04/18/2026
The Pitt this week showcased a woman who desired a “wild” (no intervention) delivery which quickly turned south leading to an eclamptic seizure.
Although this is TV drama, the moral of this scene is all too true that “low risk” births can turn on a dime and when there’s not an operating room, anesthesia, blood products, and obstetricians at the ready, the results can be disastrous.
Obstetrics isn’t for amateurs. Gone are the days when moms delivered at home by a birth attendant and one out of 30or 40 died.
Judith came in at 36 weeks pregnant with a 10-out-of-10 headache, blurred vision, and a blood pressure of 174/120. No prenatal care. No midwife. A "wild pregnancy" and a "free birth," in her words. She had come in because she wanted the headache to stop, not because she wanted help delivering her child.
Within minutes she progressed from severe preeclampsia to eclampsia, to HELLP syndrome, to V-fib cardiac arrest on the ED floor.
That's when Dr. Robby, played by Noah Wyle, said the line the team needed to hear: "Mom and baby are both dead if we do nothing."
What followed is a procedure most people have never heard of. A resuscitative hysterotomy. Formerly called a postmortem C-section. Under the 4-minute rule, if a pregnant patient with a viable fetus goes into cardiac arrest, the team has roughly 4 minutes to deliver the baby surgically to give both mom and baby a chance to survive.

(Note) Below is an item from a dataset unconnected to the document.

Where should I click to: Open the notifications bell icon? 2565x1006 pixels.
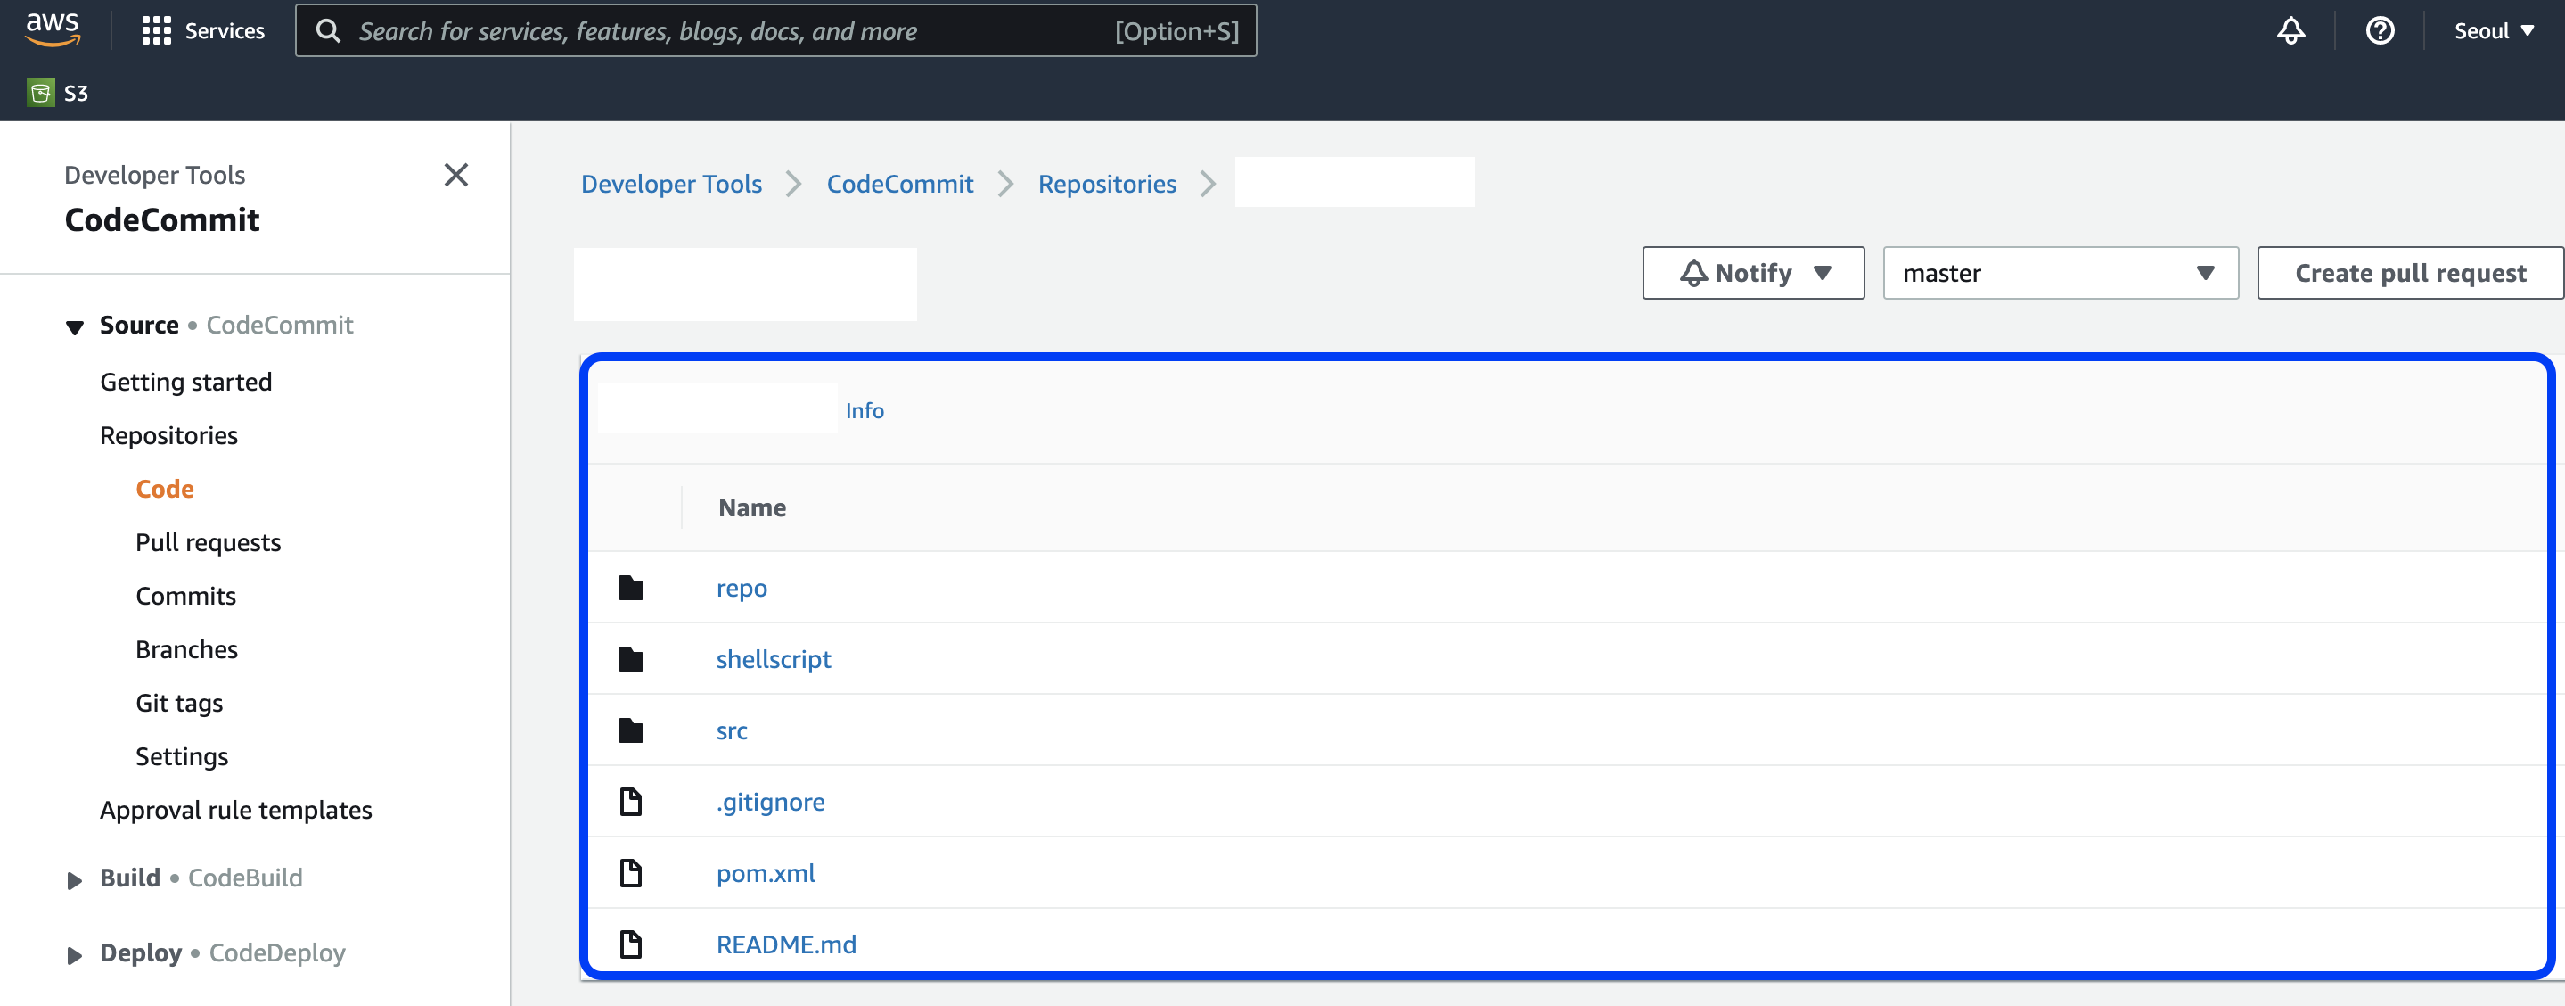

Abbott and Dr. Robby made the incision from xiphoid to p***s in the ED bay. 36 seconds to the baby. A girl. Breech, blue, flaccid, Apgar of 5. She pinked up. Mom's heart restarted. Both went upstairs alive.
Judith's last words before she lost consciousness were that she wanted no medical intervention. The team overrode her. Because the alternative was two bodies.
What would you have done in that room?